I wrote this article for the CNN faith blog about To Kill a Mockingbird and what it has to teach us about faith: http://bit.ly/hojmHy . The response was great, although much of the commentary was agitation that I would tie To Kill a Mockingbird and morality to Christianity (or any faith tradition, for that matter). I have taken great pains (out of respect to Harper Lee) tomake it clearthat The Mockingbird Parables does not speak for the author of TKaM; rather, communicates how the author’s story has impacted my life. In order to make my point today, I am going to break tradition and tell you what I believe Harper Lee was really trying tosay about faith in her novel. I am going to do something I have never done…try to speak for Harper Lee.

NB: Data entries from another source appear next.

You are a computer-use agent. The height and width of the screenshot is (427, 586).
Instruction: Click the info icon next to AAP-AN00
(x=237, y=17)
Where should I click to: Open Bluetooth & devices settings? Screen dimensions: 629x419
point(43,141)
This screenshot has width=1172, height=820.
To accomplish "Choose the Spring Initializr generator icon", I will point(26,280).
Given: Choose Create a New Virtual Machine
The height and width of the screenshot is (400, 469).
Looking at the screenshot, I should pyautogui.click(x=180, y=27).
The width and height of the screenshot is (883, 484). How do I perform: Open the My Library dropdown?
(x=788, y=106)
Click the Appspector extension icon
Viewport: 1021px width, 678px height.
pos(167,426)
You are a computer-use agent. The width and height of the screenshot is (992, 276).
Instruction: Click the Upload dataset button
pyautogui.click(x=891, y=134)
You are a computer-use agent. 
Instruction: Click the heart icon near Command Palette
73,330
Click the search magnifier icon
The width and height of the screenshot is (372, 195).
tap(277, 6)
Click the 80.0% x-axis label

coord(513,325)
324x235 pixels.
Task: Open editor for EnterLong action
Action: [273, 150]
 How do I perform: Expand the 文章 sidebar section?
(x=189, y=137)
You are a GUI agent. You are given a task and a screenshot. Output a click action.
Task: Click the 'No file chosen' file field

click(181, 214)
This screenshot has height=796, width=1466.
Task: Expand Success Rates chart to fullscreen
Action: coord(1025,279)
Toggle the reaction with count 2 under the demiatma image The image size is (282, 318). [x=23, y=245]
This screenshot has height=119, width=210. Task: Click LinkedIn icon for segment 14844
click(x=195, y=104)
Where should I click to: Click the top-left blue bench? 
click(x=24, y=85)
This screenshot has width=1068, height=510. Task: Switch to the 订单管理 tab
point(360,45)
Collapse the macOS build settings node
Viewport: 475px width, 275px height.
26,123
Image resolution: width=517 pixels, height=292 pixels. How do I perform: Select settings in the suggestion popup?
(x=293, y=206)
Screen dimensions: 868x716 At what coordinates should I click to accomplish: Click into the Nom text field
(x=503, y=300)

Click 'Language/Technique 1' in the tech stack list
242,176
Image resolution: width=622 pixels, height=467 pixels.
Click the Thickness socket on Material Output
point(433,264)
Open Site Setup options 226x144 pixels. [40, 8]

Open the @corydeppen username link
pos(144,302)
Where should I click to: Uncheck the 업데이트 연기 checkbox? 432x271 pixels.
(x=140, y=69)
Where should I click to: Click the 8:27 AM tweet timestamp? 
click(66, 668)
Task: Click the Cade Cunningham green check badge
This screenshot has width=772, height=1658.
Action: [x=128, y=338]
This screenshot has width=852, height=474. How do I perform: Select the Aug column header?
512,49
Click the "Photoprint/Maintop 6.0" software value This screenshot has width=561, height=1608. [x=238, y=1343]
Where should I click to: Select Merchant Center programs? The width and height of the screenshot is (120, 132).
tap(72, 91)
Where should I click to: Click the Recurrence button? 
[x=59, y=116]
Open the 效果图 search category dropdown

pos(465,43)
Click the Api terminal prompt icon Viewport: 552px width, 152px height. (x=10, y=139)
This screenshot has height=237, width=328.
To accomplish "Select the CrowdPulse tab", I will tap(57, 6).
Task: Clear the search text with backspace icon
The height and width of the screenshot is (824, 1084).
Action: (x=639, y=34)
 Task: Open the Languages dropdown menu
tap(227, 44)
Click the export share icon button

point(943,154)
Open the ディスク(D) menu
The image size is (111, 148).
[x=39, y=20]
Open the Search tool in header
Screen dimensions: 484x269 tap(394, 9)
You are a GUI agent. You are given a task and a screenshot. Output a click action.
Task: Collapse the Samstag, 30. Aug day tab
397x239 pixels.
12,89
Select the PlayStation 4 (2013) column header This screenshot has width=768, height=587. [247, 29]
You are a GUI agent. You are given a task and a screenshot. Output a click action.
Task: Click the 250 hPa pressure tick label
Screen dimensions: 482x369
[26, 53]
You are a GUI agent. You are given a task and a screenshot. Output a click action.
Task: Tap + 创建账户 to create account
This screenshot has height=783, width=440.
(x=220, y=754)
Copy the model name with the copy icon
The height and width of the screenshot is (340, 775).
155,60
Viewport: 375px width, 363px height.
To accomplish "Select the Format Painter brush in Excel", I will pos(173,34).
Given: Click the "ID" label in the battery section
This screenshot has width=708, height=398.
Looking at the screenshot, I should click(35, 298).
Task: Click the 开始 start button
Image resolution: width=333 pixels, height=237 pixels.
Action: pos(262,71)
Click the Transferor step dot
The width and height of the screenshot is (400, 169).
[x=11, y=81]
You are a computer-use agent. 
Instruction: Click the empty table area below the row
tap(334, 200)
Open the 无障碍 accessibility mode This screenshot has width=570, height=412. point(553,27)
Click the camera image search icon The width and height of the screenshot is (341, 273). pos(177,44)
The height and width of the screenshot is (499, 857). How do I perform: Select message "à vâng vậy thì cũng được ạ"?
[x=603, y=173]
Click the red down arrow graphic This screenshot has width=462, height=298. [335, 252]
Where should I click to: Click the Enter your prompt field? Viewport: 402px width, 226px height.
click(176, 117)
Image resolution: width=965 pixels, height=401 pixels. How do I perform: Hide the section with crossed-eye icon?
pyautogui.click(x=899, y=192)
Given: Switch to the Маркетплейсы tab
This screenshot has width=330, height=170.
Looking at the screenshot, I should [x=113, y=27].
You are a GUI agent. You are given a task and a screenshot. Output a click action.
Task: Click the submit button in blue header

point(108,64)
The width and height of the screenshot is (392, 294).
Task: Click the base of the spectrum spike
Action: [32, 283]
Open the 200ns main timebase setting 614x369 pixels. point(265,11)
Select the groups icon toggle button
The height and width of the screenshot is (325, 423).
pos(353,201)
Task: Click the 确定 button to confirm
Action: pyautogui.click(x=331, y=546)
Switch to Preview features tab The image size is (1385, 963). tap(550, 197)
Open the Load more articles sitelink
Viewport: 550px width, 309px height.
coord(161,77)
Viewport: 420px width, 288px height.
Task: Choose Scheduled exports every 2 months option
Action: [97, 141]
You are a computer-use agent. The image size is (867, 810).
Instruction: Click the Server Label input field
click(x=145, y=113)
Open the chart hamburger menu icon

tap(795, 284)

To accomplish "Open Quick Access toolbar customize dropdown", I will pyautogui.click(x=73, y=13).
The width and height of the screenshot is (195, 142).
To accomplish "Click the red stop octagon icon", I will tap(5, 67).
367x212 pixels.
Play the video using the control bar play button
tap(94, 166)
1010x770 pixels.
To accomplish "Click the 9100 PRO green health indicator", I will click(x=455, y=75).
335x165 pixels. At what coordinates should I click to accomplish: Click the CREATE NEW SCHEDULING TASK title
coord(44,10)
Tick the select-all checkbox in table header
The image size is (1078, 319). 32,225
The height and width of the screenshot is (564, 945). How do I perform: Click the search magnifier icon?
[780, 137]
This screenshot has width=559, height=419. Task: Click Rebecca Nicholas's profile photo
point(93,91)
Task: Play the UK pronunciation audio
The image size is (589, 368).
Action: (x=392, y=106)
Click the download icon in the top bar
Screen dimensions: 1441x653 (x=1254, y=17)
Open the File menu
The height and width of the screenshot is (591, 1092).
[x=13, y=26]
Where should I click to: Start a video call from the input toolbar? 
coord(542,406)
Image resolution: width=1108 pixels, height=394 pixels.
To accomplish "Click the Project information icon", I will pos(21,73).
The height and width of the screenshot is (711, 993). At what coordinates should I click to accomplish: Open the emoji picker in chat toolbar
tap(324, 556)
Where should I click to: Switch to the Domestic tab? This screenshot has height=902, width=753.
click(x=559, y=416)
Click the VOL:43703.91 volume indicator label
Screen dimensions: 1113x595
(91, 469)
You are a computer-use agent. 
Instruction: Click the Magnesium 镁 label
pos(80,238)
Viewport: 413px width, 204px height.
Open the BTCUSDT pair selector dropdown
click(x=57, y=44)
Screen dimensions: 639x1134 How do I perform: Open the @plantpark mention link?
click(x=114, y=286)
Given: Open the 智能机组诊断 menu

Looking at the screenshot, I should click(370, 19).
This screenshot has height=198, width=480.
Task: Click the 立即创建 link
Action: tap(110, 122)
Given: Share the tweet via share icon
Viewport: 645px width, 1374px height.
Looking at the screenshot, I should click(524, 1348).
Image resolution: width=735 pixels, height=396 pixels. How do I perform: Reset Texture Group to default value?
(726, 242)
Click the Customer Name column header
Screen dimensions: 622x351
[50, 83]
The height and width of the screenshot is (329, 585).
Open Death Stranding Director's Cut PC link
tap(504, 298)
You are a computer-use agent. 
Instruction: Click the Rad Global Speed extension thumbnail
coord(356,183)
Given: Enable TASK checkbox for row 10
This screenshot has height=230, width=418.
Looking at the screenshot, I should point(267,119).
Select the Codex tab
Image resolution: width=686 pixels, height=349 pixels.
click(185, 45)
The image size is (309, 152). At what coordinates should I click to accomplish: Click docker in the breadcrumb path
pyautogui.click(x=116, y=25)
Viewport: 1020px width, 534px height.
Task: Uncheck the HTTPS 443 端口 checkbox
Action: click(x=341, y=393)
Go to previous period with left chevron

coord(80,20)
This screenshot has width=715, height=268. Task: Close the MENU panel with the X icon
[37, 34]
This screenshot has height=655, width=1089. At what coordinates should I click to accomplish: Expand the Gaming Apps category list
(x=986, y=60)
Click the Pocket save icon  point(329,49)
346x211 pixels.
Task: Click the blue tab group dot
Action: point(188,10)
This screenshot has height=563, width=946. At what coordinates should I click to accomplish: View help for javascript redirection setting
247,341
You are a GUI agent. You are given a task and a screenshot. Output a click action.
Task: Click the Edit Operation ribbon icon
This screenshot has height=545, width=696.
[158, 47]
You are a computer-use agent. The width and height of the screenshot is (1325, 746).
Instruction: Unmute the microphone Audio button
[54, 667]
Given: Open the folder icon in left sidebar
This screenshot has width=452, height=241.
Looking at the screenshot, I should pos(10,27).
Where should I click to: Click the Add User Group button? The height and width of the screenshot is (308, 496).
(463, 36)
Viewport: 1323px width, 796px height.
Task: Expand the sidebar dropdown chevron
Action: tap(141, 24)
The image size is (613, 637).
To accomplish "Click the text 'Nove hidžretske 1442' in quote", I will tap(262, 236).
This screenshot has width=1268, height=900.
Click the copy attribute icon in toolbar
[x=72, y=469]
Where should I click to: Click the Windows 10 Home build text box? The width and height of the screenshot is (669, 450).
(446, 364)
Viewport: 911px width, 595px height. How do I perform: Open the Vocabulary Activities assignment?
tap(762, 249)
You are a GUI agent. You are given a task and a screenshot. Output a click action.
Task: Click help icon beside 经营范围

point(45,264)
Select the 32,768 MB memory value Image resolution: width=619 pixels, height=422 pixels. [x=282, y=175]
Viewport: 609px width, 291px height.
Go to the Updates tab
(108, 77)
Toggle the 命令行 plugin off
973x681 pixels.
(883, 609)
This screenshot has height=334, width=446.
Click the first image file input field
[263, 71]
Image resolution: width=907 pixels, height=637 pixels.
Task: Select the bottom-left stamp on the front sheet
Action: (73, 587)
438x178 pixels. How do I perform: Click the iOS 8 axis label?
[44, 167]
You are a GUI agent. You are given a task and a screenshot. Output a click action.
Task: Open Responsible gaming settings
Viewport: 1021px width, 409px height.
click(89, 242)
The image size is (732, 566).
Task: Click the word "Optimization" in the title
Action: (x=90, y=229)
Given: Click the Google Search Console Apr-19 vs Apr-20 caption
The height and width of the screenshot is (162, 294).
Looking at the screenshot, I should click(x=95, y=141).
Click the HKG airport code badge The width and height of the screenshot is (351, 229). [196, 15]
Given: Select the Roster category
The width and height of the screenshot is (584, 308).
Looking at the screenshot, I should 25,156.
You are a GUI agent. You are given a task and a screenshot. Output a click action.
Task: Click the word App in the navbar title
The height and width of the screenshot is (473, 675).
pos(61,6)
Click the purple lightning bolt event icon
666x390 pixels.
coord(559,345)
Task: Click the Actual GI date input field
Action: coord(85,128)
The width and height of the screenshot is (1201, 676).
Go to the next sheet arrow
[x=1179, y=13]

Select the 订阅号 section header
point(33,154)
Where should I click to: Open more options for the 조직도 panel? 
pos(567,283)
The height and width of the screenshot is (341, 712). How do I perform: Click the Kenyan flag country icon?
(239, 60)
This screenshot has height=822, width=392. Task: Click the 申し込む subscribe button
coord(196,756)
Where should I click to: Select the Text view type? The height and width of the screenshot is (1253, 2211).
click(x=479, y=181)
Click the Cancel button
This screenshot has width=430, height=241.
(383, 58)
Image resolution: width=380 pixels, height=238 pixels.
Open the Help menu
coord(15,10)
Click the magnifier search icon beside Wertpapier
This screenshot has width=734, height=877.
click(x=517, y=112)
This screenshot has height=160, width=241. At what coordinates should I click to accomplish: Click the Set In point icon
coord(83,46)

Harper Lee grew up in a southern church culture, according to one biographer, witnessing a world of hypocrisy and racism from southern Christians in Monroeville, Alabama; including an activist pastor who spoke out against segregation and was quickly replaced by the congregation. Lee has much to say about the Christian faith in her book. Maudie comments that some men are “so concerned about the next world that they have never learned to live in this one… and you can look down the street and see the results.” We visit the Maycomb Missionary Tea and observe how the ugliness of racism, deficiency of compassion, and absence of real transparency can turn religion into a mockery of Jesus’ teachings. Maudie comments on the harshness of religious folks that condemn her to hell for her lack of church attendance as they pass by her home on Sunday mornings. We see what it looks like for the Christian community to care for one another in a visit to the First Purchase Church. To pretend that Harper Lee was not criticizing expressions of the Christian faith in her culture would be ridiculous.
Atticus Finch provides us with the counterpart to her criticism. In Atticus, we see Harper Lee’s ideal model of the Christian life. Many readers and fans of To Kill a Mockingbird will disagree with me on this point. In examining Atticus, though, I believe we find a man who is deeply guided by his faith, deeply connected to his community and deeply grieved by injustice. The major conflict in the novel is the Tom Robinson court case. When his daughter asks him why he is defending Tom Robinson while the whole town is set against it, Atticus responds, “I couldn’t go to church and worship God if I didn’t defend that man.” In this direct and simple statement, I believe Harper Lee sets Atticus apart as a man guided by his Christian principals; a man who plays the foil to the religious folks of the town of which she is so critical. Yes, Atticus is a flawed hero in some ways, but whenever I consider what Harper Lee’s real message might have been about Christianity…I have to begin with her protagonist who was led to action by his faith. It begs the question this morning: how much of what you do is truly guided by your relationship with God? Think about it for a while. Consider the words and ideas that present themselves as you try to finish this statement in your own life. Take Atticus’s proclamation and fill in the blank: “I couldn’t go to church and worship God if I didn’t ______________.”